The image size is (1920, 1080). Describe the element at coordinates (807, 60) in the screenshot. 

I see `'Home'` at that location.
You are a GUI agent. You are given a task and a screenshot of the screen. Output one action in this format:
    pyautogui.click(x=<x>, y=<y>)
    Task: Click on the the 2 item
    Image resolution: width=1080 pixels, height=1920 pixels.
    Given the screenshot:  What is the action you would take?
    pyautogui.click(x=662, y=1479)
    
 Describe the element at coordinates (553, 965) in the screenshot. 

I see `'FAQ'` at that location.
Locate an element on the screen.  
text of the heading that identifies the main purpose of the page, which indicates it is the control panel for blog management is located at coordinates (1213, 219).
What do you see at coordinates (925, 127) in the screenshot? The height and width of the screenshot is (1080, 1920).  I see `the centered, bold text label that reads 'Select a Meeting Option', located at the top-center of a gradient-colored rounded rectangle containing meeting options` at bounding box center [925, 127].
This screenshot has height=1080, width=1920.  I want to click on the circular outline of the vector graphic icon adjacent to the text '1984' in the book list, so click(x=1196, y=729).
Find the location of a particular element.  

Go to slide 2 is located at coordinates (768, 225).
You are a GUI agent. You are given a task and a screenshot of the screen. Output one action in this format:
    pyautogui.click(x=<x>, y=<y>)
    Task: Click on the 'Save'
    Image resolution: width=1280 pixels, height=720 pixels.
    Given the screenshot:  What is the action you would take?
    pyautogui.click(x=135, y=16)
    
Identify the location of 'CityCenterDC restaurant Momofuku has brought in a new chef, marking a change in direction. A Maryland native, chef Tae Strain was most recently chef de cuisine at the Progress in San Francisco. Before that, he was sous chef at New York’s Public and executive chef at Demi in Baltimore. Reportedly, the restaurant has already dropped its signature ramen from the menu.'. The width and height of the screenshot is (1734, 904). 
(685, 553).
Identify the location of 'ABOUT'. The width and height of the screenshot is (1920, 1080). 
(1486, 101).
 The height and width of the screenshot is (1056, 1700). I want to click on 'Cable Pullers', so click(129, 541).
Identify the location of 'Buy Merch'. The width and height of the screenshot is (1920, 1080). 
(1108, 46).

**What to produce**. Go through all of the entries and swap each "Identify the location of" for "Find the position of", keeping everything else the same.

**Result of the exercise**.
The image size is (1920, 1080). Describe the element at coordinates (807, 60) in the screenshot. 

I see `'Home'` at that location.
You are a GUI agent. You are given a task and a screenshot of the screen. Output one action in this format:
    pyautogui.click(x=<x>, y=<y>)
    Task: Click on the the 2 item
    Image resolution: width=1080 pixels, height=1920 pixels.
    Given the screenshot:  What is the action you would take?
    pyautogui.click(x=662, y=1479)
    
 Describe the element at coordinates (553, 965) in the screenshot. 

I see `'FAQ'` at that location.
Locate an element on the screen.  
text of the heading that identifies the main purpose of the page, which indicates it is the control panel for blog management is located at coordinates (1213, 219).
What do you see at coordinates (925, 127) in the screenshot? The height and width of the screenshot is (1080, 1920).  I see `the centered, bold text label that reads 'Select a Meeting Option', located at the top-center of a gradient-colored rounded rectangle containing meeting options` at bounding box center [925, 127].
This screenshot has height=1080, width=1920.  I want to click on the circular outline of the vector graphic icon adjacent to the text '1984' in the book list, so click(x=1196, y=729).
Find the location of a particular element.  

Go to slide 2 is located at coordinates (768, 225).
You are a GUI agent. You are given a task and a screenshot of the screen. Output one action in this format:
    pyautogui.click(x=<x>, y=<y>)
    Task: Click on the 'Save'
    Image resolution: width=1280 pixels, height=720 pixels.
    Given the screenshot:  What is the action you would take?
    pyautogui.click(x=135, y=16)
    
Find the position of 'CityCenterDC restaurant Momofuku has brought in a new chef, marking a change in direction. A Maryland native, chef Tae Strain was most recently chef de cuisine at the Progress in San Francisco. Before that, he was sous chef at New York’s Public and executive chef at Demi in Baltimore. Reportedly, the restaurant has already dropped its signature ramen from the menu.'. The width and height of the screenshot is (1734, 904). 
(685, 553).
Find the position of 'ABOUT'. The width and height of the screenshot is (1920, 1080). 
(1486, 101).
 The height and width of the screenshot is (1056, 1700). I want to click on 'Cable Pullers', so click(129, 541).
Find the position of 'Buy Merch'. The width and height of the screenshot is (1920, 1080). 
(1108, 46).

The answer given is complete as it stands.